**Problem requirements:** Among the entries below, find the lines holding "computer" and copy them.

**Recorded data:**
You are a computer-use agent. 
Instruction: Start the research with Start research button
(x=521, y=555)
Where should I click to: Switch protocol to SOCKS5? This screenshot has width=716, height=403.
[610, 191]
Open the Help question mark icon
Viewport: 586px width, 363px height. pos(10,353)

==

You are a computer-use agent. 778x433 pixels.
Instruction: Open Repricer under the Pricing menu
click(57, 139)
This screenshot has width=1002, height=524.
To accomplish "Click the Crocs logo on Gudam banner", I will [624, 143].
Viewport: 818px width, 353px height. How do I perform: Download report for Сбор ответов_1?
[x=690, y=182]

**Answer to this task:**
You are a computer-use agent. 
You are a computer-use agent. 778x433 pixels.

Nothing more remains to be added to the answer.